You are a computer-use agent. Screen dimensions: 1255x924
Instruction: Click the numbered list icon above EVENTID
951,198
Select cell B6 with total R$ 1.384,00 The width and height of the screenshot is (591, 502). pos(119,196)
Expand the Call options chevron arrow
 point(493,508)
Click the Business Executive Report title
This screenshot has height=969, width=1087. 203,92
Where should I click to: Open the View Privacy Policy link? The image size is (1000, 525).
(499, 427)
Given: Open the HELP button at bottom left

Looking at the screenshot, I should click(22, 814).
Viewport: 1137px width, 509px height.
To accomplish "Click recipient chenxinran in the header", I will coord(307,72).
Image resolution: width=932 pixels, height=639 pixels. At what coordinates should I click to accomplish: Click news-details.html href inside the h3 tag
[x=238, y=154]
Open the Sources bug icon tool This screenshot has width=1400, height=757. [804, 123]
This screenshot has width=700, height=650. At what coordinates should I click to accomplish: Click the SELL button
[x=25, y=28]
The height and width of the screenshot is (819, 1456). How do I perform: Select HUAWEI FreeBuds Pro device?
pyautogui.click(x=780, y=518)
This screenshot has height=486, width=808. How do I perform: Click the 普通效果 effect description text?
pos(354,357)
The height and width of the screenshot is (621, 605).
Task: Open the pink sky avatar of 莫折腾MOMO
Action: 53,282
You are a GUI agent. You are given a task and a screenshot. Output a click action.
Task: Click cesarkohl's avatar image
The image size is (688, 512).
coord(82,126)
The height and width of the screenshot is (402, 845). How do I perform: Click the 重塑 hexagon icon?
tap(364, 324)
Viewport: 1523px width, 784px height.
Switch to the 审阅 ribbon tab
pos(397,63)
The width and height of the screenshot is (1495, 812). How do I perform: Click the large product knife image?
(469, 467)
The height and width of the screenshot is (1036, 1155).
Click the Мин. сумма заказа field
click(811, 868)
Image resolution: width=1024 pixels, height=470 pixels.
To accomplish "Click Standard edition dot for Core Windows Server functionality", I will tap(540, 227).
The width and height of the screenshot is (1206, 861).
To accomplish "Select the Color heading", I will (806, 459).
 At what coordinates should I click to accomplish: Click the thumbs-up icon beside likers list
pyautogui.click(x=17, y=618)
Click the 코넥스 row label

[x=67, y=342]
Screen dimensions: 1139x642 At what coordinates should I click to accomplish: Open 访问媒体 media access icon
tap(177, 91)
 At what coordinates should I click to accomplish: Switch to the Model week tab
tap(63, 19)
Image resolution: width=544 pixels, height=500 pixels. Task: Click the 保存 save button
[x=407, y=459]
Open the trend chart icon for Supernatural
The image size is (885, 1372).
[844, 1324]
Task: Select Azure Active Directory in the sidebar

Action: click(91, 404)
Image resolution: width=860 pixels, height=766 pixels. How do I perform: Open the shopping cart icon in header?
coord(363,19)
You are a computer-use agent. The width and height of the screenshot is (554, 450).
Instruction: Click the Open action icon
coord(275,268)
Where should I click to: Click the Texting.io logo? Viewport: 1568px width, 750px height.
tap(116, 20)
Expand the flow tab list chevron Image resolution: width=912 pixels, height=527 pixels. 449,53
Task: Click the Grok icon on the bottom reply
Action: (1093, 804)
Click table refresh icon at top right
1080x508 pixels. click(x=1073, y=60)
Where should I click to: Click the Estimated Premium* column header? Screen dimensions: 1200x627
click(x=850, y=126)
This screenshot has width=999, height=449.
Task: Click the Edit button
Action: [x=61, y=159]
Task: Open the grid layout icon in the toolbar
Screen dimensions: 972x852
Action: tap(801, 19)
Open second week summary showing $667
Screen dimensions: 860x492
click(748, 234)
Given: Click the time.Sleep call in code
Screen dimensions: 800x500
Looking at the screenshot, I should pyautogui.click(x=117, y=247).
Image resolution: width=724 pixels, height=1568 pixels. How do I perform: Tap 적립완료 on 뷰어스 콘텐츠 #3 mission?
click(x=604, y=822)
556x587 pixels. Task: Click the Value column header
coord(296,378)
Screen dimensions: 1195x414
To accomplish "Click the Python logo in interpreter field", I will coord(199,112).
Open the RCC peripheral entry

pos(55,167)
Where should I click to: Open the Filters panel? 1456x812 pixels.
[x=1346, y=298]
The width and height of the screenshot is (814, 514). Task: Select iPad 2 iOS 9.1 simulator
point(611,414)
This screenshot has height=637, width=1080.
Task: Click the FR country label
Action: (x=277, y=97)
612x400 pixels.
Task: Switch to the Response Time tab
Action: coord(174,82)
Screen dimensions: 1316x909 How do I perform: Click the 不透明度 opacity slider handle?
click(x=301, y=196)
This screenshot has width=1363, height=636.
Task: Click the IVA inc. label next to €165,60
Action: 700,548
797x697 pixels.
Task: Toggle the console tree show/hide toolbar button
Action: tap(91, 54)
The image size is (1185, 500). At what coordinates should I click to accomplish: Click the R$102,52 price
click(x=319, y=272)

What needs to be done >> Reproduce exactly, and with no other material, the lines between those holding "The height and width of the screenshot is (1036, 1155)." and "The width and height of the screenshot is (1206, 861).", inclusive.

Written solution >>
The height and width of the screenshot is (1036, 1155).
Click the Мин. сумма заказа field
click(811, 868)
Image resolution: width=1024 pixels, height=470 pixels.
To accomplish "Click Standard edition dot for Core Windows Server functionality", I will tap(540, 227).
The width and height of the screenshot is (1206, 861).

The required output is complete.